In the United States, there are three main grids that supply energy to different sections of the country. The energy mix of each grid depends on the resource supply and demand in that region.

Here’s how it works:

Powering the grid

Electric generation accounts for a quarter* of total greenhouse gas emissions in the United States. Today, researchers are looking to optimize the energy mix that powers the grid, so that one day, homes and businesses will be able to switch on the lights with zero emissions.

Renewables

Nuclear

Natural gas

Coal

An optimized grid would include:

  • Lower emission energy sources:

    Wind, solar, hydrogen

  • Emission lowering technology:

    CCS, Direct Air Capture

  • Energy storage:

    Currently, energy must be used as it's produced

     

    *Sources: https://www.epa.gov/ghgemissions/sources-greenhouse-gas-emissions

    The technologies: One of the technologies that ongoing research is looking to incorporate in ReEDS is CCS, which could help mitigate emissions from natural-gas fired power generation and hydrogen fuel production. Currently, ExxonMobil is working with several organizations, including the DOE, to advance and widely deploy CCS technology around the world.

    The ongoing research will assess how CCS could present an affordable pathway to reducing emissions, especially when coupled with natural gas. Natural gas is cleaner-burning than other fossil fuels, like coal, and unlike newer renewable sources, the infrastructure already exists and it provides a more consistent stream of energy. With CCS, natural gas power generation could approach net zero and continue to play an important role in a lower-carbon energy future.

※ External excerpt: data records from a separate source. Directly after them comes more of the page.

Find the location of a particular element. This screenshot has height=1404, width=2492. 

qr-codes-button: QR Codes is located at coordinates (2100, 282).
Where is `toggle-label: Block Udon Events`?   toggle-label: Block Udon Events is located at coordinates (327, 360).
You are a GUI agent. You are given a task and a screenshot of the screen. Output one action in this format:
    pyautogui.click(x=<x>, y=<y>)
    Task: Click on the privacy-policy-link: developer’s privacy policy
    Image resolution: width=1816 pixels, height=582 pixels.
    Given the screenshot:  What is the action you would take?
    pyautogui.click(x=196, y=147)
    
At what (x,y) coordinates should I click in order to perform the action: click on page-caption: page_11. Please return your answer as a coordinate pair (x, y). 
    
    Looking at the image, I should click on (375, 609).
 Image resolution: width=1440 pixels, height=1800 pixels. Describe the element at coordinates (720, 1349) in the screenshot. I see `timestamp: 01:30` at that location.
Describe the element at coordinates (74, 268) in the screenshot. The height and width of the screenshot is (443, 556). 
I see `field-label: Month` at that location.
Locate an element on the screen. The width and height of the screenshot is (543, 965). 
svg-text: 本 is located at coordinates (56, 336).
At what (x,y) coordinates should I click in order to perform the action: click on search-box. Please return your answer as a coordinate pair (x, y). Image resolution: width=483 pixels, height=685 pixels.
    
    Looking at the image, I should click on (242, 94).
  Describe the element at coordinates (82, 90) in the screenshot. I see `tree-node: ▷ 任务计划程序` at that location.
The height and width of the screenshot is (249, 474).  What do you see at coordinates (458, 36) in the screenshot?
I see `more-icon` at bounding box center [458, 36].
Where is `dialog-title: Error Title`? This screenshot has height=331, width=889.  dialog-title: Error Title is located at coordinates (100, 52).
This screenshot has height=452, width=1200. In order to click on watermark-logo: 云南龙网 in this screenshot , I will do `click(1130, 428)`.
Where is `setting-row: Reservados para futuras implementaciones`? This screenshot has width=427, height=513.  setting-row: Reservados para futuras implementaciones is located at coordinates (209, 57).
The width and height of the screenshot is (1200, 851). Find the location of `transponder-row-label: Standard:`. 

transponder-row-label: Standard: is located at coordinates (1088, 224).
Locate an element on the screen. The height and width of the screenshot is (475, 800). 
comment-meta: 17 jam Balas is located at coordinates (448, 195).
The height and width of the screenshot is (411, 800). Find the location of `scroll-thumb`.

    Other technologies being considered for model integration include renewably generated fuels like hydrogen and biomass as well as long duration energy storage technologies, which could allow the grids to account for the seasonality of solar and wind.

    The bottom line: Modeling systems are important to the DOE because they help inform science-based policies and legislation that can support pathways to a lower-carbon future.

    “A diversified and optimized grid is an obvious route to lowering overall emissions,” said Grenda. “But to get there, we need to fully understand potential future energy demands and resource outputs. Modeling systems help us do just that, and by expanding our current capabilities, we can figure out where newer technologies, like CCS, can create the most impact in our energy mix.”